--- Provided data ---
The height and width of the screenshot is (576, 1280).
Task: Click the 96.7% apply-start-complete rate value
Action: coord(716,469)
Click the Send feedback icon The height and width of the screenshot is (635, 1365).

* * *

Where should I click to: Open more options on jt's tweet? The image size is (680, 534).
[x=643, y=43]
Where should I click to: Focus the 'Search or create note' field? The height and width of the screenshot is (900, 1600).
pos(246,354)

--

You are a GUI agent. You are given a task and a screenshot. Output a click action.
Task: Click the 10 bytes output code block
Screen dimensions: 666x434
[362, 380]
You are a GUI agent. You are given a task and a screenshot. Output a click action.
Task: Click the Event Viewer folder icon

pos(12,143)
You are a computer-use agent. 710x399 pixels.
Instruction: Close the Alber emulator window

--- Problem statement ---
Both the line containing "Screen dimensions: 666x434" and the line containing "Instruction: Close the Alber emulator window" belong in the answer. Print them and every line above that falls between them exactly, and no others.

--- Result below ---
Screen dimensions: 666x434
[362, 380]
You are a GUI agent. You are given a task and a screenshot. Output a click action.
Task: Click the Event Viewer folder icon

pos(12,143)
You are a computer-use agent. 710x399 pixels.
Instruction: Close the Alber emulator window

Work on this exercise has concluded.